* **Task data**:
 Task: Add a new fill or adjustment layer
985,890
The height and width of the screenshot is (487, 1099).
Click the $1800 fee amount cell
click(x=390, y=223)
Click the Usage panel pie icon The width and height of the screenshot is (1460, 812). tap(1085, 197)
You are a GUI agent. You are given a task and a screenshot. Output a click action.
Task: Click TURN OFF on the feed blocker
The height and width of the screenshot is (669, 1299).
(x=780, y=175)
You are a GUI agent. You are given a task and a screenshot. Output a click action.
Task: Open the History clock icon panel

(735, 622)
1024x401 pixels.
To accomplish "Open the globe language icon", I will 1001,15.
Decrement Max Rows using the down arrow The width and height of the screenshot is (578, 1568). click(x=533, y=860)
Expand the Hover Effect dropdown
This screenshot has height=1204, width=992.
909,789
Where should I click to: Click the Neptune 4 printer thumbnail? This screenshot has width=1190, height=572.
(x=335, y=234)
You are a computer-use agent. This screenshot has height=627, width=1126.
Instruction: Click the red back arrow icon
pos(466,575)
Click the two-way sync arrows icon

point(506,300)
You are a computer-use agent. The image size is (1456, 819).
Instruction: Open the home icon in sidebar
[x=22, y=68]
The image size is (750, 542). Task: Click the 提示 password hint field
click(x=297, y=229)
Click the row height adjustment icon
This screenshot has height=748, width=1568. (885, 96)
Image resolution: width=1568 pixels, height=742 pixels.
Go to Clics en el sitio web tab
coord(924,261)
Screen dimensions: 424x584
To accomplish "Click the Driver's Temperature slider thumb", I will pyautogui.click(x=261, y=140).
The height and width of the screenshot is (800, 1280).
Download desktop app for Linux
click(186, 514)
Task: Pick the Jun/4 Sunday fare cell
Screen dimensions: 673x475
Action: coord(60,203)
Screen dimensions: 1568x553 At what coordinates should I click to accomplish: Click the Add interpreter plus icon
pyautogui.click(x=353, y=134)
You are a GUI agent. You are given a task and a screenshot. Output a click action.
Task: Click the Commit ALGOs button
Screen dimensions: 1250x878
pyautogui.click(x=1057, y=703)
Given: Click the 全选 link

* **Problem to solve**: Copy all of the lines above word for word, keeping every character unchanged.

* **Answer to this task**:
 Task: Add a new fill or adjustment layer
985,890
The height and width of the screenshot is (487, 1099).
Click the $1800 fee amount cell
click(x=390, y=223)
Click the Usage panel pie icon The width and height of the screenshot is (1460, 812). tap(1085, 197)
You are a GUI agent. You are given a task and a screenshot. Output a click action.
Task: Click TURN OFF on the feed blocker
The height and width of the screenshot is (669, 1299).
(x=780, y=175)
You are a GUI agent. You are given a task and a screenshot. Output a click action.
Task: Open the History clock icon panel

(735, 622)
1024x401 pixels.
To accomplish "Open the globe language icon", I will 1001,15.
Decrement Max Rows using the down arrow The width and height of the screenshot is (578, 1568). click(x=533, y=860)
Expand the Hover Effect dropdown
This screenshot has height=1204, width=992.
909,789
Where should I click to: Click the Neptune 4 printer thumbnail? This screenshot has width=1190, height=572.
(x=335, y=234)
You are a computer-use agent. This screenshot has height=627, width=1126.
Instruction: Click the red back arrow icon
pos(466,575)
Click the two-way sync arrows icon

point(506,300)
You are a computer-use agent. The image size is (1456, 819).
Instruction: Open the home icon in sidebar
[x=22, y=68]
The image size is (750, 542). Task: Click the 提示 password hint field
click(x=297, y=229)
Click the row height adjustment icon
This screenshot has height=748, width=1568. (885, 96)
Image resolution: width=1568 pixels, height=742 pixels.
Go to Clics en el sitio web tab
coord(924,261)
Screen dimensions: 424x584
To accomplish "Click the Driver's Temperature slider thumb", I will pyautogui.click(x=261, y=140).
The height and width of the screenshot is (800, 1280).
Download desktop app for Linux
click(186, 514)
Task: Pick the Jun/4 Sunday fare cell
Screen dimensions: 673x475
Action: coord(60,203)
Screen dimensions: 1568x553 At what coordinates should I click to accomplish: Click the Add interpreter plus icon
pyautogui.click(x=353, y=134)
You are a GUI agent. You are given a task and a screenshot. Output a click action.
Task: Click the Commit ALGOs button
Screen dimensions: 1250x878
pyautogui.click(x=1057, y=703)
Given: Click the 全选 link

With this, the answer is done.